:: PAGE EXTRACT ::
I made a simple parser with java that reads a file one character at a time and constructs words.
I tried to run it under Linux and I noticed that looking for '\n'
doesn't work. Although if I compare the character with the value 10
it works as expected. According to the ASCII table value 10 is LF (line feed). I read somewhere (I don't remember where) that Java should be able to find a newline only by looking for '\n'
.
I am using BufferedReader
and the read
method to read characters.
readLine
cannot be used because it will produce other problems
It looks like the problem appears when I am using files with mac/windows file endings under linux.

:: EXERCISE SET ::
1) List every operating system named in the Java newline question.
2) Please transcribe the Java newline question word for word, beginning at the words "I tried to run" and stopping after "endings under linux.".

:: DATA ENTRIES ::
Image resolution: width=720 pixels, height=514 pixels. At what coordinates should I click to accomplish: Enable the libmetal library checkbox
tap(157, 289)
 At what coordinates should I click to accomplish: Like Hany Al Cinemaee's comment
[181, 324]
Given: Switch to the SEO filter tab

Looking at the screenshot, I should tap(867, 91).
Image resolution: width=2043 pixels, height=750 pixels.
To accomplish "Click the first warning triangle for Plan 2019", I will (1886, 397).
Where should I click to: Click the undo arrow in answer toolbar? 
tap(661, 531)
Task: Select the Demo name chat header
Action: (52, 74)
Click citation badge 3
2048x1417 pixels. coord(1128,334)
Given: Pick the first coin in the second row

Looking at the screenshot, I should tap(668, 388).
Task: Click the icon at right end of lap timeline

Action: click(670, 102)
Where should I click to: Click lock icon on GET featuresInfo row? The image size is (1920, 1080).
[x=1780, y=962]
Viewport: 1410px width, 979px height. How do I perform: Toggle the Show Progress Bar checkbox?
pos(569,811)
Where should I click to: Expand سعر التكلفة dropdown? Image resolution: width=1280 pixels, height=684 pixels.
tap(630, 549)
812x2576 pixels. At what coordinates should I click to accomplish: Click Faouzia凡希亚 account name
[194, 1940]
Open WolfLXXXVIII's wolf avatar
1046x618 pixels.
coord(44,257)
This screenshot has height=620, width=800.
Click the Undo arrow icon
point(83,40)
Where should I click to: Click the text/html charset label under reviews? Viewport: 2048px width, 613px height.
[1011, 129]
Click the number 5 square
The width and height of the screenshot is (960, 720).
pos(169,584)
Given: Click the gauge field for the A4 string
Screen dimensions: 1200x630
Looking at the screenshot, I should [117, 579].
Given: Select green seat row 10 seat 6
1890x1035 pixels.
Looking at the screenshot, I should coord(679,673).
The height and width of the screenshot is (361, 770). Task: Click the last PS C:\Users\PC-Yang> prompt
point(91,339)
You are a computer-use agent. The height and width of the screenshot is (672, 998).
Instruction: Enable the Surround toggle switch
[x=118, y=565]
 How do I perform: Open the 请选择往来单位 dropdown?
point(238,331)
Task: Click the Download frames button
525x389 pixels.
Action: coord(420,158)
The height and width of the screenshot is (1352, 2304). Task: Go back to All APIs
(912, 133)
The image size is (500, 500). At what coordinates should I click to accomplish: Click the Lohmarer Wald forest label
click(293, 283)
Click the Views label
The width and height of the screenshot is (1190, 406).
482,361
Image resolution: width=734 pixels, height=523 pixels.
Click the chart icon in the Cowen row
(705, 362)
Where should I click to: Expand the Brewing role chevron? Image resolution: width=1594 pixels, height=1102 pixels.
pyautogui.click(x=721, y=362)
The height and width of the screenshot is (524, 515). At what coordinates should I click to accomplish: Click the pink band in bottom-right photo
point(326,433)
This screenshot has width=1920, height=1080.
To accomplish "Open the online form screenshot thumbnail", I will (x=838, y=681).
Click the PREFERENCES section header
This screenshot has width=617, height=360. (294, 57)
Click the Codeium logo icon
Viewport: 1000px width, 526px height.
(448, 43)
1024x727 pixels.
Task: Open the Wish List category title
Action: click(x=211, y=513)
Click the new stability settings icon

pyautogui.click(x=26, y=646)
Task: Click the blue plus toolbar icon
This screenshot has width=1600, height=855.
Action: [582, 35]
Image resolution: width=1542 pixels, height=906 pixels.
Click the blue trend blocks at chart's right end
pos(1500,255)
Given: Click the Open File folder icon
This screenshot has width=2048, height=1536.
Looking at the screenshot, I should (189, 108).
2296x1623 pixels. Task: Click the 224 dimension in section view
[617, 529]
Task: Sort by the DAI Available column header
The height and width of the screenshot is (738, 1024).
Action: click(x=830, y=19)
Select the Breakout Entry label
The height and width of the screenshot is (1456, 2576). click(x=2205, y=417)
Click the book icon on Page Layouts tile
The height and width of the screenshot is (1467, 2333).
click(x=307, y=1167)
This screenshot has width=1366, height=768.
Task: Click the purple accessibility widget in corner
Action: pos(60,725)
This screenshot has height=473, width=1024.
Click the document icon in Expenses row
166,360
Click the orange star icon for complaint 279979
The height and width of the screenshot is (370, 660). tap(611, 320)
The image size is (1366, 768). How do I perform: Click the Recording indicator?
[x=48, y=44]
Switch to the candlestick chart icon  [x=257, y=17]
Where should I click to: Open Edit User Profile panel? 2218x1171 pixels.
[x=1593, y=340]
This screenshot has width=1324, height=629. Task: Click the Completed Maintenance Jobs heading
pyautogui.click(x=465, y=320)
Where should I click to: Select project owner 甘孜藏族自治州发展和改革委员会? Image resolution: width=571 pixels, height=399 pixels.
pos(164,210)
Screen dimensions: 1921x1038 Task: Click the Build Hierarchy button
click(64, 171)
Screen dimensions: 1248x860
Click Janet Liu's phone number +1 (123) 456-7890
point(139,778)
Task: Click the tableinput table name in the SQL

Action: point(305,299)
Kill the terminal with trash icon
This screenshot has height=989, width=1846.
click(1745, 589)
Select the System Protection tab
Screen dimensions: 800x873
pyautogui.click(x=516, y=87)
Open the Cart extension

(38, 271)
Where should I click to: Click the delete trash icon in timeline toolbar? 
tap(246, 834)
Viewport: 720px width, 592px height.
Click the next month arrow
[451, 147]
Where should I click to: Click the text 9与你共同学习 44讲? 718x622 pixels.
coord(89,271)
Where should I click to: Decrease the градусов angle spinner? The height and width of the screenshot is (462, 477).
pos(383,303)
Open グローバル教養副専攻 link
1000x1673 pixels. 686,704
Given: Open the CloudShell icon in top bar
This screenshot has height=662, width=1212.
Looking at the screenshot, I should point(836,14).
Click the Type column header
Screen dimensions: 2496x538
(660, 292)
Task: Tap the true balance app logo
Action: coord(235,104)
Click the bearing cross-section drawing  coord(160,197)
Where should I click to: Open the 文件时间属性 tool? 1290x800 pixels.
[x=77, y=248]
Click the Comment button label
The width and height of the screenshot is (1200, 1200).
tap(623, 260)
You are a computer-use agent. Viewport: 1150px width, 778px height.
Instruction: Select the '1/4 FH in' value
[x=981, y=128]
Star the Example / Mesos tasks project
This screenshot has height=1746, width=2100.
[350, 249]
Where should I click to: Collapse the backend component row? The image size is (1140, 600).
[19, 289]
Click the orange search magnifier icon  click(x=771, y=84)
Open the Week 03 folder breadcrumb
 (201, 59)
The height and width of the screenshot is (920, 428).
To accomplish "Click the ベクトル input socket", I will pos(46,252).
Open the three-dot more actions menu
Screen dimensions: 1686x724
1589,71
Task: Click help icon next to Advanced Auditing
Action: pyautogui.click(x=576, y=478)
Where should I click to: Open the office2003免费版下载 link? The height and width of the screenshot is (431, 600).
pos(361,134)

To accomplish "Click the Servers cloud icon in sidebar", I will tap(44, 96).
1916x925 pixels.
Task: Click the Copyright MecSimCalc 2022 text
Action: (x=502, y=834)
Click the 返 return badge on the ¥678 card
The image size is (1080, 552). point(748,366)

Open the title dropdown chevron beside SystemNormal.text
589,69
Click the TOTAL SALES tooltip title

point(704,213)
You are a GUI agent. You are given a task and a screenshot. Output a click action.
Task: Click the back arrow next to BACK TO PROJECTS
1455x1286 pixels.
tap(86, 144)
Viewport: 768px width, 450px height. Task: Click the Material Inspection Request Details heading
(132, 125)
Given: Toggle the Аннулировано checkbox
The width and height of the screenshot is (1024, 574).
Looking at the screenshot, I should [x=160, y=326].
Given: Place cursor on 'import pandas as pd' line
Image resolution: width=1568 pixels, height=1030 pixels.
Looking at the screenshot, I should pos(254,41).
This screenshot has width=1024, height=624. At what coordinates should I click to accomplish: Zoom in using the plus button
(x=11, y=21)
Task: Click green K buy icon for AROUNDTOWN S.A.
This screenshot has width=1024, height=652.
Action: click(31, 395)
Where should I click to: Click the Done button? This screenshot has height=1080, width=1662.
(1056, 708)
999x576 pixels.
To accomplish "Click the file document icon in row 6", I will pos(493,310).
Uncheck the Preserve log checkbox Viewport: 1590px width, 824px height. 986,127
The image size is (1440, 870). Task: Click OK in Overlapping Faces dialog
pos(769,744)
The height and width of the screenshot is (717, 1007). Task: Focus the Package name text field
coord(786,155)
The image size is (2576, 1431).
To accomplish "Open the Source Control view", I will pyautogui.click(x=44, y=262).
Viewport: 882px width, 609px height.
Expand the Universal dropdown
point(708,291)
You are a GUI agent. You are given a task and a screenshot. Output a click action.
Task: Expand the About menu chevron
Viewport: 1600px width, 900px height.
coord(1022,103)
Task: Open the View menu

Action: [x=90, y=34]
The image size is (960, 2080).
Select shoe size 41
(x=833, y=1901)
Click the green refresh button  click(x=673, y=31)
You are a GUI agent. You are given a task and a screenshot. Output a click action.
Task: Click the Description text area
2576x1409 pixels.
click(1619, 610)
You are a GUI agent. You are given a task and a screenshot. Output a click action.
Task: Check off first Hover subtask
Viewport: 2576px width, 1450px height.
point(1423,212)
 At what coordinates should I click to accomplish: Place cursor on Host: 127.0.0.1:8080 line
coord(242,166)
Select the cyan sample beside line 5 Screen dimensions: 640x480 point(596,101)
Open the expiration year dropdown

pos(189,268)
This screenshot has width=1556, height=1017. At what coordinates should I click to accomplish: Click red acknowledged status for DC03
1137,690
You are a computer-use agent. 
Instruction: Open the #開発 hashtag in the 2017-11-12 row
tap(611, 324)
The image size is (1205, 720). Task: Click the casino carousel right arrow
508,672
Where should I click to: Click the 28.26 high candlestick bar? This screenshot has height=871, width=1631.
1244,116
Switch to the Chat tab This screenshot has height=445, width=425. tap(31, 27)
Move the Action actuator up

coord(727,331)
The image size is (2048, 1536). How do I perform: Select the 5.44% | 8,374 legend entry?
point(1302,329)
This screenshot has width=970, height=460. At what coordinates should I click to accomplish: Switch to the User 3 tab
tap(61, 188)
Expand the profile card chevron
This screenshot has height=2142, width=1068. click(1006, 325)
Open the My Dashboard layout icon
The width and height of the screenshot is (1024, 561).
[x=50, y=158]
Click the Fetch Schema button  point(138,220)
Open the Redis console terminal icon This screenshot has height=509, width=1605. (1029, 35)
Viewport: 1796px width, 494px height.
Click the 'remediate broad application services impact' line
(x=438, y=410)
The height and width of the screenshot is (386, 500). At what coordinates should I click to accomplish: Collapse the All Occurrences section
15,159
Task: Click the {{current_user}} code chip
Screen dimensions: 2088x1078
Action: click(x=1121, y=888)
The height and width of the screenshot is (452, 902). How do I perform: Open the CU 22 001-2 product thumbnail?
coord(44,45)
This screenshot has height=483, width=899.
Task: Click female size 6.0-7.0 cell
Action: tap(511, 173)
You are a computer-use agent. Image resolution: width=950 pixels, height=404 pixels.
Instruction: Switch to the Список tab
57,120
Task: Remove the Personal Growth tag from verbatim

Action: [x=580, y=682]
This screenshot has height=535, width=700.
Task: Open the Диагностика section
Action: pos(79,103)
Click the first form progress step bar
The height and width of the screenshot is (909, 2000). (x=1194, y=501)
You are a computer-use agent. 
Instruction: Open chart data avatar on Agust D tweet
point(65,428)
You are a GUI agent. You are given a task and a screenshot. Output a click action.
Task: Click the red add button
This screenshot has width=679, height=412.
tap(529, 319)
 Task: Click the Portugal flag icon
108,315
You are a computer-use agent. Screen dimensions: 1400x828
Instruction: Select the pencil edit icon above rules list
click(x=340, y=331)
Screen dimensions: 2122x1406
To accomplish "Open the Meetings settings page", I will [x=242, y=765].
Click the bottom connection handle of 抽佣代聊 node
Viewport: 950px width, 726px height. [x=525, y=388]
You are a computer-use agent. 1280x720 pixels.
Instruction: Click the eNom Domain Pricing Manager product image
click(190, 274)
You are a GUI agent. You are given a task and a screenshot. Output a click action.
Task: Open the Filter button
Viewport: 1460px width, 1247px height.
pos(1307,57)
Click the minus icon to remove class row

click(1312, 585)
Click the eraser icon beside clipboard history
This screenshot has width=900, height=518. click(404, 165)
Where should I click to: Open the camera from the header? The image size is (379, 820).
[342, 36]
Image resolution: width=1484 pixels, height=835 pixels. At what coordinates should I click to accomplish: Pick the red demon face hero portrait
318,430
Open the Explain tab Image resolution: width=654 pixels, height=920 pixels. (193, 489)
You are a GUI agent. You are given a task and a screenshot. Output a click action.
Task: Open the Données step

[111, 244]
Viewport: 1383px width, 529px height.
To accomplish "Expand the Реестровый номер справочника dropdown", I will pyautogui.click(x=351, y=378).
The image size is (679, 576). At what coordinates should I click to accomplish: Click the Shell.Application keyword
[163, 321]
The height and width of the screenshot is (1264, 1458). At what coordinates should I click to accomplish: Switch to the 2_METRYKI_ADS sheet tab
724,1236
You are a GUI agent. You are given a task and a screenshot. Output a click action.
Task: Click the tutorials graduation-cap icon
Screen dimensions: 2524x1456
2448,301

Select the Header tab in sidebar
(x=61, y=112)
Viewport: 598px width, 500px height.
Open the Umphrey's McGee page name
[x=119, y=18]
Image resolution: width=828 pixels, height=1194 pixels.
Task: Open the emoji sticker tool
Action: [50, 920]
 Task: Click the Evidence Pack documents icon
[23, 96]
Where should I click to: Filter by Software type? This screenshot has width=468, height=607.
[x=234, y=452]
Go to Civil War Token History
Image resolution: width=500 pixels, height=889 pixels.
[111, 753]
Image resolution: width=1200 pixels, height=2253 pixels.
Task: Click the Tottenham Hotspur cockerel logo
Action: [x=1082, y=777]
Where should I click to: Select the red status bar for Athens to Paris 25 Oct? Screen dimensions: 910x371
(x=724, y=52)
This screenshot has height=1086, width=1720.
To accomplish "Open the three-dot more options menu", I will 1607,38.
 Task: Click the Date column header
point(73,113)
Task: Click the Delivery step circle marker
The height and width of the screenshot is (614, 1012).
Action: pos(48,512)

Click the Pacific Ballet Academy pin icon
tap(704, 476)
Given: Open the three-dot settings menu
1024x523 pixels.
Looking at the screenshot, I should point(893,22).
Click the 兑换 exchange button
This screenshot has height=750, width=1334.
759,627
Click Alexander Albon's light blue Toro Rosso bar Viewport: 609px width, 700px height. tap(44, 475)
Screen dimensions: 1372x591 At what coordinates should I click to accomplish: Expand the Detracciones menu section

:: RESPONSES TO THE EXERCISE ::
1) Linux, Mac, Windows

2)
I tried to run it under Linux and I noticed that looking for '\n'
doesn't work. Although if I compare the character with the value 10
it works as expected. According to the ASCII table value 10 is LF (line feed). I read somewhere (I don't remember where) that Java should be able to find a newline only by looking for '\n'
.
I am using BufferedReader
and the read
method to read characters.
readLine
cannot be used because it will produce other problems
It looks like the problem appears when I am using files with mac/windows file endings under linux.